Tema 1. Random Forests

Bias/Variance Tradeoff

Test error, also referred to as generalization error, is the prediction error over an independent test sample:

$$ \begin{aligned} Err_{\mathcal{T}} = \mathbb{E}[L(Y | \hat{f}(X)) | \mathcal{T}] \end{aligned} $$

Where $L$ is the loss function. A related quantity is the expected prediction error (or expected test error):

$$ \begin{aligned} Err = \mathbb{E}[Err_{\mathcal{T}}] \end{aligned} $$

where $Err_{\mathcal{T}}$ is the test error.
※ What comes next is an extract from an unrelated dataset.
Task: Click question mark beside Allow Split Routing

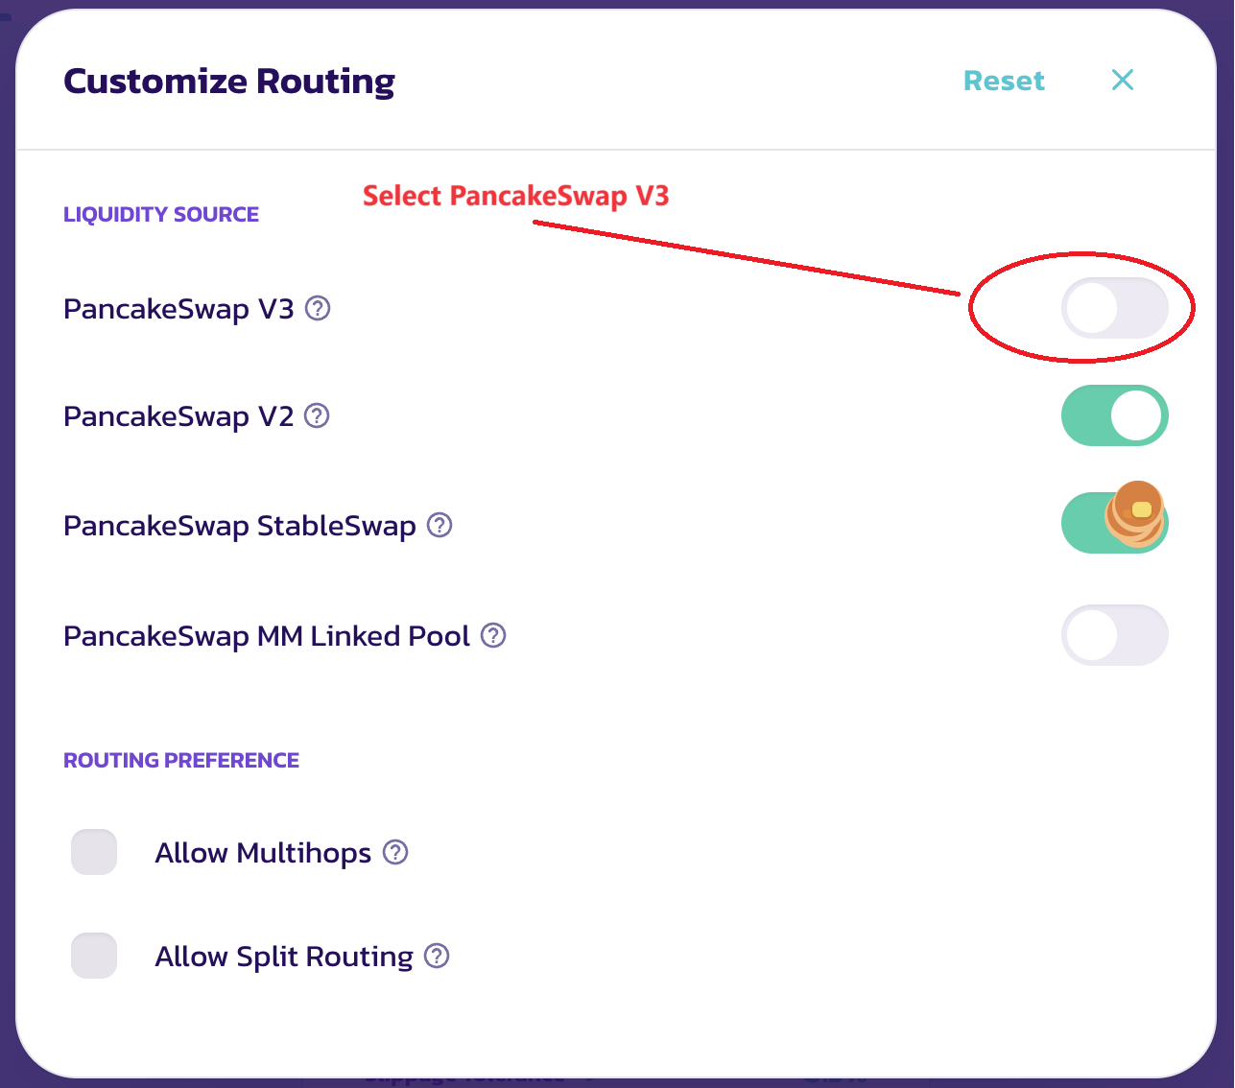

The error can always be decomposed into the sum of three fundamental quantities:

  1. The variance of $\hat{f}(x_0)$
  2. The squared bias of $\hat{f}(x_0)$
  3. The variance of the error terms $\epsilon$.

That is,

$$ \begin{aligned} \mathbb{E}[\left(y_0 - \hat{f}(x_0)\right)^2] = \mathbb{V}[\hat{f}(x_0)] + [Bias(\hat{f}(x_0))]^2 + \mathbb{V}[\epsilon] \end{aligned} $$

This amount is derived from:

$$ \begin{aligned} Err(x_0) = \mathbb{E}[(Y - \hat{f}(x_0))^2] = \mathbb{E}[Y^2 + \hat{f}(x_0)^2 - 2Y\hat{f}(x_0)] \end{aligned} $$$$ \begin{aligned} = \mathbb{E}[Y^2] + \mathbb{E}[\hat{f}(x_0)^2] -2\mathbb{E}[Y]\mathbb{E}[\hat{f}(x_0)] \end{aligned} $$

We know that $\mathbb{V}[X] = \mathbb{E}[(X - \mathbb{E}[X])^2] = \mathbb{E}[X^2] - \mathbb{E}[X]^2$, such that:

$$ \begin{aligned} = \mathbb{V}[Y] + \mathbb{E}[Y]^2 + \mathbb{V}[\hat{f}(x_0)] + \mathbb{E}[\hat{f}(x_0)]^2 -2\mathbb{E}[Y]\mathbb{E}[\hat{f}(x_0)] \end{aligned} $$$$ \begin{aligned} = \mathbb{E}[(Y - \mathbb{E}[Y])^2] + \mathbb{E}[Y]^2 + \mathbb{E}[(\hat{f}(x_0) - \mathbb{E}[\hat{f}(x_0)])^2] + \mathbb{E}[\hat{f}(x_0)]^2 -2\mathbb{E}[Y]\mathbb{E}[\hat{f}(x_0)] \end{aligned} $$

Note that, $Y = f(x_0) + \epsilon[/$], donde [$]\mathbb{E}[\epsilon] = 0$, thus it follows:

$$ \begin{aligned} = \mathbb{E}[(Y - \mathbb{E}[Y])^2] + (\mathbb{E}[f(x_0)] + \mathbb{E}[\epsilon])^2 + \mathbb{E}[(\hat{f}(x_0) - \mathbb{E}[\hat{f}(x_0)])^2] + \mathbb{E}[\hat{f}(x_0)]^2 -2(\mathbb{E}[f(x_0)] + \mathbb{E}[\epsilon])\mathbb{E}[\hat{f}(x_0)] \end{aligned} $$$$ \begin{aligned} = \mathbb{E}[(Y - \mathbb{E}[Y])^2] + \mathbb{E}[f(x_0)]^2 + \mathbb{E}[(\hat{f}(x_0) - \mathbb{E}[\hat{f}(x_0)])^2] + \mathbb{E}[\hat{f}(x_0)]^2 -2\mathbb{E}[f(x_0)]\mathbb{E}[\hat{f}(x_0)] \end{aligned} $$

We know that $(a + b)^2 = a^2 + b^2 + 2ab$ and that $\mathbb{E}[f(x_0)] = f(x_0)$, such that:

$$ \begin{aligned} = \mathbb{E}[(Y - \mathbb{E}[Y])^2] + \mathbb{E}[(\hat{f}(x_0) - \mathbb{E}[\hat{f}(x_0)])^2] + f(x_0)^2 + \mathbb{E}[\hat{f}(x_0)]^2 -2f(x_0)\mathbb{E}[\hat{f}(x_0)] \end{aligned} $$$$ \begin{aligned} = \mathbb{E}[(Y - \mathbb{E}[Y])^2] + \mathbb{E}[(\hat{f}(x_0) - \mathbb{E}[\hat{f}(x_0)])^2] + \left(\mathbb{E}[\hat{f}(x_0)] - f(x_0)\right)^2 \end{aligned} $$

Here the notation $\mathbb{E}[\left(y_0 - \hat{f}(x_0)\right)^2]$ defines the expected test MSE, and refers expected to the average test MSE that we would obtain if we repeatedly $f$ using a large number of training sets, and tested each at $x_0$.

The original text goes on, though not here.